Uno scrittore che dà senso al suo essere lontano ma al contempo radicato alla sua terra.
Luisa Morgantini
"Ci sono diversi modi per esprimere il concetto di libertà. Per Khaled, libertà è poter chiudere la porta di casa da dentro, e non da fuori come è stata la sua vita in prigione per 15 anni, con un secondino a farlo sempre al posto suo. Per Said, libertà è un sorriso e un letto caldo, assenti nelle minuscole celle del carcere. Per Ishaq, invece, tornarci, in carcere, è libertà e follia allo stato puro, perchè lo fa per scelta, per non separarsi dal suo migliore amico Thair, piangendo una grassa risata mentre viene arrestato.
Nella loro diversità, le vite di Khaled, Said, Ishaq hanno in comune l'esperienza del carcere e la Palestina, nello specifico il campo profughi di Dheisheh, a Betlemme."
38 racconti brevissimi, poche pagine ciascuno, di rara intensità e poesia. Ci teniamo subito a precisarlo: dentro e oltre tutto il dolore, è un libro bellissimo.
Un racconto collettivo dal punto di vista dei prigionieri politici palestinesi, quando la lotta sembra un destino.
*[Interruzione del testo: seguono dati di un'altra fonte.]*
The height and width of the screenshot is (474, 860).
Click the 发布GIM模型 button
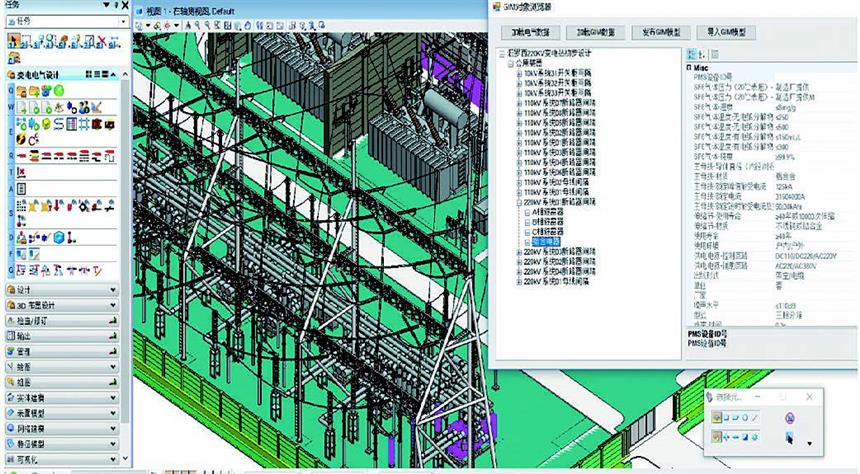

Aysar, come l’attivista afroamericano George Jackson, ci racconta cosa voglia dire non solo l’essere sotto occupazione, ma essere sottoposti al “sorvegliare e punire”, al fatto che qualsiasi famiglia in Palestina deve fare i conti con il carcere e i suoi effetti collaterali, come una tassa che grava, un debito che ogni famiglia palestinese deve pagare.
Le foglie di gelso si trasformano in veicolo prezioso per trasportare lettere di speranza e amore tra i prigionieri e i loro famigliari, altrimenti costretti a non sapere nulla dell'altro durante la detenzione che a volte dura decenni.
La letteratura, la cultura e la scrittura sono un mezzo per preservare l'identità palestinese.